Let $p$ be a prime. Compute the Jordan canonical form over the finite field $\mathbb{F}_p$ of the $n \times n$ matrix whose every entry is 1. ($n \geq 2$.)

Let $A = [1]$. Now the computation in this previous exercise holds over $\mathbb{F}_p$ (indeed, over any ring with 1), and so we have $A(A-nI) = 0$.

If $n$ is not divisible by $p$, then $n$ is a unit in $\mathbb{F}_p$. If $v = [v_1\ \ldots\ v_n]^\mathsf{T}$ is an eigenvector with eigenvalue $n$, then evidently (as we saw in the exercise referenced above) $v = v_1[1\ \ldots\ 1]^\mathsf{T}$. So the eigenspace of $n$ has dimension 1, the characteristic polynomial of $A$ is $x^{n-1}(x-n)$, and the Jordan canonical form of $A$ is $J = [b_{i,j}]$ where $b_{n,n} = n$ and $b_{i,j} = 1$ otherwise.

Suppose $p$ divides $n$. Since $A \neq 0$, the minimal polynomial of $A$ is now $x^2$. We claim that the remaining invariant factors of $A$ are $x$. There is probably a slick linear-algebraic way to argue this, but I don’t see it.

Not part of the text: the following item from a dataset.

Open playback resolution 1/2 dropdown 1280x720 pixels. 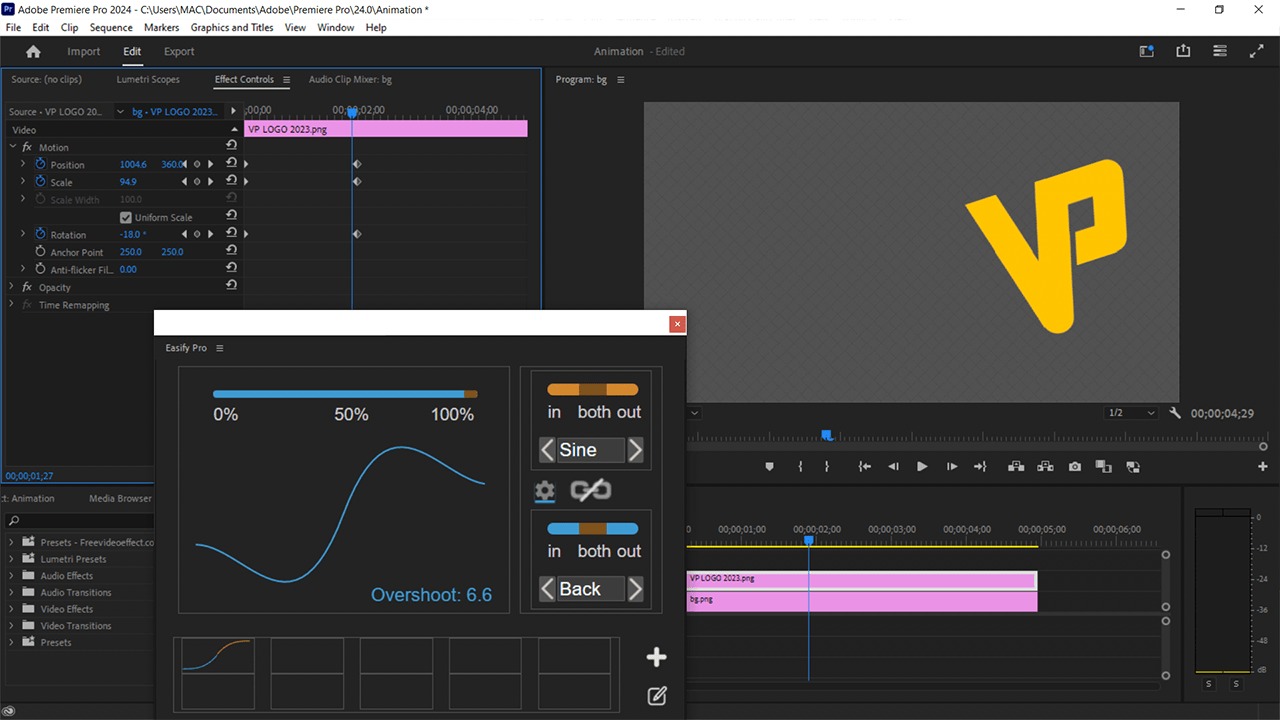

Instead I will show explicitly that $A$ is similar to a matrix in Jordan canonical form. (If anyone can offer a simplification of this proof I’d be grateful!)

If $n = 2$, then the minimal polynomial of $A$ is the only invariant factor, so the Jordan form of $A$ is $\begin{bmatrix} 0 & 1 \\ 0 & 0 \end{bmatrix}$. Suppose $n \geq 2$.

Let $U = [1\ \ldots\ 1]^\mathsf{T}$ have dimension $(n-1) \times 1$, and let $W$ be the $(n-1) \times (n-1)$ matrix whose every entry is 1. Note that $UU^\mathsf{T} = W$ and $U^\mathsf{T}U = [n-1]$. Let $P = \begin{bmatrix} 1 & 0 \\ U & I \end{bmatrix}$ and $Q = \begin{bmatrix} 1 & 0 \\ -U & I \end{bmatrix}$. Evidently $QP = I$, so that $Q = P^{-1}$. Moreover, we have $A = \begin{bmatrix} 1 & U^\mathsf{T} \\ U & W \end{bmatrix}$, and $P^{-1}AP = B = \begin{bmatrix} n & U^\mathsf{T} \\ 0 & 0 \end{bmatrix}$ $= \begin{bmatrix} 0 & U^\mathsf{T} \\ 0 & 0 \end{bmatrix}$.

Now let $V = [1\ \ldots\ 1]$ have dimension $1 \times (n-2)$. Let $R = \begin{bmatrix} 1 & 0 & 0 \\ 0 & 1 & -V \\ 0 & 0 & I \end{bmatrix}$ and $S = \begin{bmatrix} 1 & 0 & 0 \\ 0 & 1 & V \\ 0 & 0 & I \end{bmatrix}$. Evidently, $RS = I$, so that $S = R^{-1}$. Now $B = \begin{bmatrix} 0 & 1 & V \\ 0 & 0 & 0 \\ 0 & 0 & 0 \end{bmatrix}$, and we have $R^{-1}BR = \begin{bmatrix} 0 & 1 & 0 \\ 0 & 0 & 0 \\ 0 & 0 & 0 \end{bmatrix}$. If we squint just right, this matrix is in Jordan canonical form, and is similar to $A$.